Citalopram Side Effects
Shakiness, nausea, and dry mouth are among the side effects that may develop while taking citalopram. Side effects are, in most cases, minor and do not require medical attention, but you should let your healthcare provider know immediately if you experience hallucinations, chest palpitations, or any signs of an allergic reaction. Other rare reactions (occurring in less than 1 percent of people) include hypothyroidism, diabetes, and congestive heart failure.
As with any medicine, side effects are possible with citalopram hydrobromide (Celexa®). However, not everyone who takes the antidepressant will experience problems. In fact, most people tolerate the medication well. If side effects do occur, in most cases, they are minor and either require no treatment or can be treated easily by you or your healthcare provider.
(This article covers many, but not all, of the possible side effects with citalopram. Your healthcare provider can discuss a more complete list with you.)
Some citalopram side effects, while occurring infrequently, are potentially serious and should be reported to your healthcare provider. These include but are not limited to:
- Suicidal thoughts or behavior (see Celexa and Suicide)

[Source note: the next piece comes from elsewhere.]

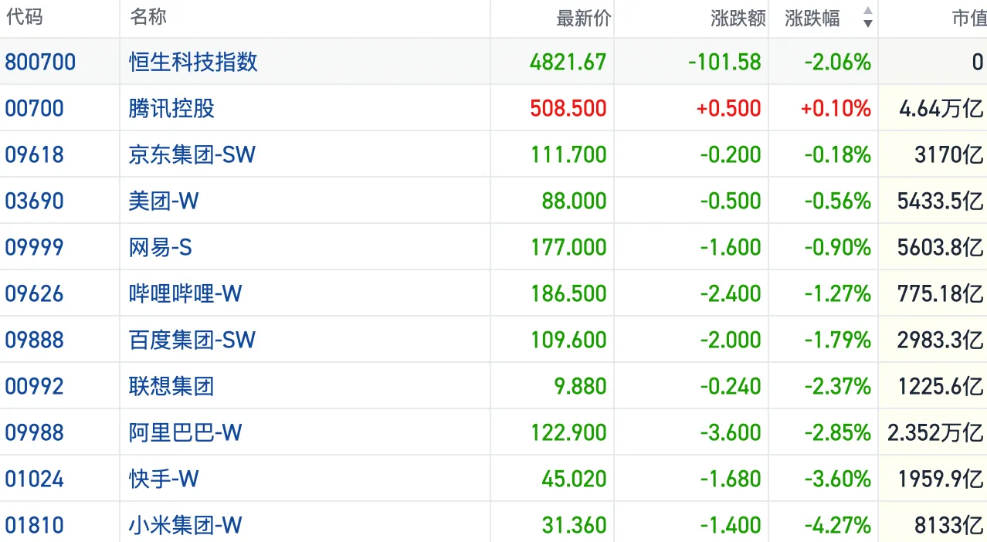Open stock code 01810 for 小米集团-W
The width and height of the screenshot is (987, 542).
[34, 525]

- Anxiety, agitation, or panic attacks
- Hostility or aggressiveness
- Engaging in unusual or dangerous activities
- Restlessness or inability to sit still
- Extreme elation or feeling of happiness that may switch back and forth with a depressed or sad mood
- Other unusual changes in behavior
- Chest palpitations
- Difficulty sleeping
- Signs of serotonin syndrome (a rare but dangerous problem associated with certain medications), such as:
- Signs of an allergic reaction, including:
- Unexplained rash
- Unexplained swelling
- Difficulty breathing or swallowing.